İNCE DESTEK İÇİN BİLECİK’E GELDİ

featured

Cumhuriyet Halk Partisinin Cumhurbaşkan’ı adayı Muharrem İnce Bilecik’e geldi. 31 Mart yerel seçim çalışmaları kapsamında Bilecik’e gelen İnce, Semih Şahin’e destek istedi. CHP ilçe ve belde örgütlerinden yoğun bir katılımla gerçekleştirilen mitinge Muharrem İnce, iktidarı eleştirdi.

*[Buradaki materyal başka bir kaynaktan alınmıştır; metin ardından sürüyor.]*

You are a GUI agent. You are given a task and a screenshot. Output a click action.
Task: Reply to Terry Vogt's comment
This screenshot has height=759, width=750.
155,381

Bilecik’i ezbere bildiğini belirten Muharrem İnce; “Bundan yıllar önde Cumhuriyet Halk Partisinin en genç il başkanı Yaşar Tüzün’dü. İkinci en genç il başkanı da Muharrem İnceydi. Bilecik seçimleri iptal olunca ikinciye seçime giderken Yalova il başkanı olarak Bilecik sokaklarında gezip kendimizi gazeteci olarak tanıtıp sonra gelip partiye bak şu lokantacı böyle diyor, bu tekel bayi böyle diyor, bu bilgisayarcı şöyle diyor çalışalım diyip günlerce burada dolaştığım günleri hatırladım. Bugün gördüm ki aynı o günlerdeki gibi Yaşar Tüzün o gün nasıl seçim almışsa Semih hoca bugün sen seçimi almışsın. Canını sıkma. Ama unutma, seçim akşam 5’e kadar devam eder sağlama almak lazım.” İfadelerini kullandı.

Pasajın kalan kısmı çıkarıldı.